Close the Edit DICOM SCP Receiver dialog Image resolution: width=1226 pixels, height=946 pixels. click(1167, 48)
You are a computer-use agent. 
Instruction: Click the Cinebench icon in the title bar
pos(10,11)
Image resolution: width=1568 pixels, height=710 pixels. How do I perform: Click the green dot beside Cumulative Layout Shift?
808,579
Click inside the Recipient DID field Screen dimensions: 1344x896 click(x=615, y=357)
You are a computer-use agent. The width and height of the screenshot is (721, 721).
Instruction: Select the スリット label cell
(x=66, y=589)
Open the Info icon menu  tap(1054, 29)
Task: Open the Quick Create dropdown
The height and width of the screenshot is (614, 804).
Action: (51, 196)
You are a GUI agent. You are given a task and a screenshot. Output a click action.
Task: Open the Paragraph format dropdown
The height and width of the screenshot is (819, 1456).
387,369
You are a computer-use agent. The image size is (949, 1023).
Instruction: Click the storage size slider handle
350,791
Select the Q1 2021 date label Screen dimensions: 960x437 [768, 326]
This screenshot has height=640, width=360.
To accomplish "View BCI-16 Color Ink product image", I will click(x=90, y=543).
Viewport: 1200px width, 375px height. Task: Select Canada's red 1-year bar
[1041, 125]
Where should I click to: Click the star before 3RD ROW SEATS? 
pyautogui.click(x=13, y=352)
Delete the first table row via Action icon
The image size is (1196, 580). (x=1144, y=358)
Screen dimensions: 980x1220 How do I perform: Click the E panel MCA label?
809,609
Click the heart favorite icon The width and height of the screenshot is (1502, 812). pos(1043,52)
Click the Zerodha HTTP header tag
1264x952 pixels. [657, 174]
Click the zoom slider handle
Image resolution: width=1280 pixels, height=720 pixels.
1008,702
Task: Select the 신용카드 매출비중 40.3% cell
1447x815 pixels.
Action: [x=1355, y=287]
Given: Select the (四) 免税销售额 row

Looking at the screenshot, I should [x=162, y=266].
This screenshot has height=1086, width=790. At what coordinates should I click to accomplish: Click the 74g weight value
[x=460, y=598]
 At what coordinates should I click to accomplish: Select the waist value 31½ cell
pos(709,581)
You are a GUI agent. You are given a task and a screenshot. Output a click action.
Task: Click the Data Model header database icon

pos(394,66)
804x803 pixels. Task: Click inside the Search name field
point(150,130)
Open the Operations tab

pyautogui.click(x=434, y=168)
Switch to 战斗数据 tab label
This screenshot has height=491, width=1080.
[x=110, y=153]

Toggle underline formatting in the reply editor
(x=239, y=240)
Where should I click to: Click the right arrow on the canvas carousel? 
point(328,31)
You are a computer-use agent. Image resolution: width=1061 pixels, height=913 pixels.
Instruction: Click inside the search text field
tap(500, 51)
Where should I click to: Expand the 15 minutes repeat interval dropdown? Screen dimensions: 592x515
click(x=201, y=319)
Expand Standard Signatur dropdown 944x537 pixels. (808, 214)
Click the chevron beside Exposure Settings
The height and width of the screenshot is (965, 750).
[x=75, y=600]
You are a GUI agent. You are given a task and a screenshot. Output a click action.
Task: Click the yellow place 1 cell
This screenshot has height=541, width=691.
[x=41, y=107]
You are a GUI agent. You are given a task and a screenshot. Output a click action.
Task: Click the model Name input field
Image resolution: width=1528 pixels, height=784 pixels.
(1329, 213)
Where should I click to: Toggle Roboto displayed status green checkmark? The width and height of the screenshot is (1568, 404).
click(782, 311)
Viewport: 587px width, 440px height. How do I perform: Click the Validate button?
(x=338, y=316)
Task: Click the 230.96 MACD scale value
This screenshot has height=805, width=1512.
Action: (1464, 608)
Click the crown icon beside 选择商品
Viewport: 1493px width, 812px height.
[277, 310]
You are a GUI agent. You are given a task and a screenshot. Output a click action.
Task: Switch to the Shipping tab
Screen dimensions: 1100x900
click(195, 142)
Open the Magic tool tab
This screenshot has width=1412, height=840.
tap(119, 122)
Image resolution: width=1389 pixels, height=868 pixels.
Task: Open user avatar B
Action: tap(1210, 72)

********

## Exercise instructions
For the entries above, transcribe precisely the lines from the one with "This screenshot has height=541, width=691." through the end, including both.

## Answer for this exercise
This screenshot has height=541, width=691.
[x=41, y=107]
You are a GUI agent. You are given a task and a screenshot. Output a click action.
Task: Click the model Name input field
Image resolution: width=1528 pixels, height=784 pixels.
(1329, 213)
Where should I click to: Toggle Roboto displayed status green checkmark? The width and height of the screenshot is (1568, 404).
click(782, 311)
Viewport: 587px width, 440px height. How do I perform: Click the Validate button?
(x=338, y=316)
Task: Click the 230.96 MACD scale value
This screenshot has height=805, width=1512.
Action: (1464, 608)
Click the crown icon beside 选择商品
Viewport: 1493px width, 812px height.
[277, 310]
You are a GUI agent. You are given a task and a screenshot. Output a click action.
Task: Switch to the Shipping tab
Screen dimensions: 1100x900
click(195, 142)
Open the Magic tool tab
This screenshot has width=1412, height=840.
tap(119, 122)
Image resolution: width=1389 pixels, height=868 pixels.
Task: Open user avatar B
Action: tap(1210, 72)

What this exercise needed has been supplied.